Les hommes noirs sont plus capables que les blancs d’aller sur d’autres planètes, par Juan Forn

En novembre 1964, la Nasa et le Programme spatial soviétique ont reçu des lettres provenant de Zambie. Elles ont été envoyées par Edward Mukuka Nkoloso, ministre des affaires étrangères et directeur du programme spatial de ce pays. Dans ces lettres, il soutenait que les hommes noirs étaient plus capables que les blancs d’aller sur d’autres planètes et offrait ses connaissances en échange d’une contribution de carburant pour son programme ou, à défaut, d’ajouter un astronaute africain aux membres des équipages américain ou russe à l’espace extra-atmosphérique, à condition que le drapeau de la Zambie fût le premier à être hissé sur le territoire cible, la lune ou Mars (l’expéditeur était plus incliné par cette dernière option : il disait que sur la lune il n’y avait rien d’utile pour la race humaine).
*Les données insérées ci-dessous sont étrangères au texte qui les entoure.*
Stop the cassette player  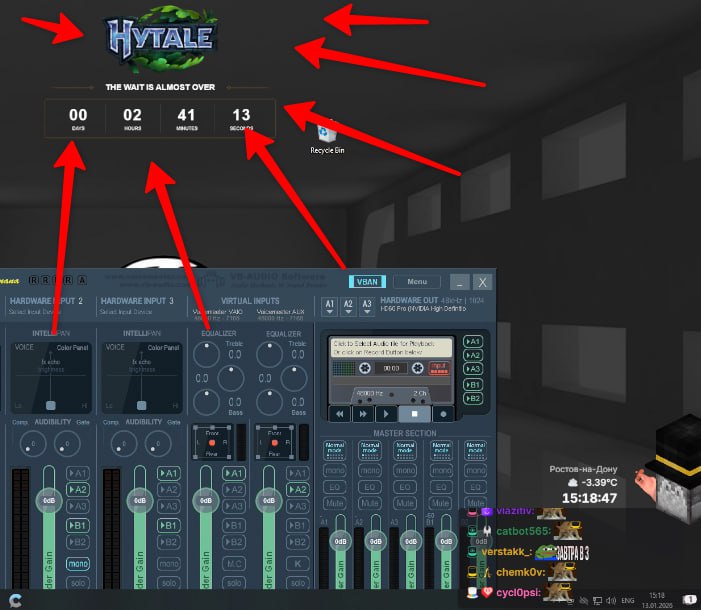point(415,413)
La Zambie était un tout nouveau pays : juste un mois avant de déclarer son indépendance vis-à-vis de l’Angleterre et d’abandonner son nom colonial, la Rhodésie du Nord. Son président Kenneth Kaunda était un instituteur qui prêchait la « neutralité positive » dans la guerre froide et une société multiraciale pour son pays. Mais ce qui a le plus attiré l’attention de la presse étrangère, c’est le programme spatial sans précédent qu’ils avaient l’intention de réaliser. Devant l’absence de réponse de la Nasa et des russes, l’excentrique directeur Nkoloso avait demandé à l’Onu et à l’Unesco de soutenir son pays, ce qui éviterait le gaspillage d’argent engendré par la course effrénée entre l’Union soviétique et les Etats-Unis (Martin Luther King lui-même avait déclaré qu’avec les dépenses de la Nasa, il pouvait nourrir tous ceux qui avaient faim en Afrique).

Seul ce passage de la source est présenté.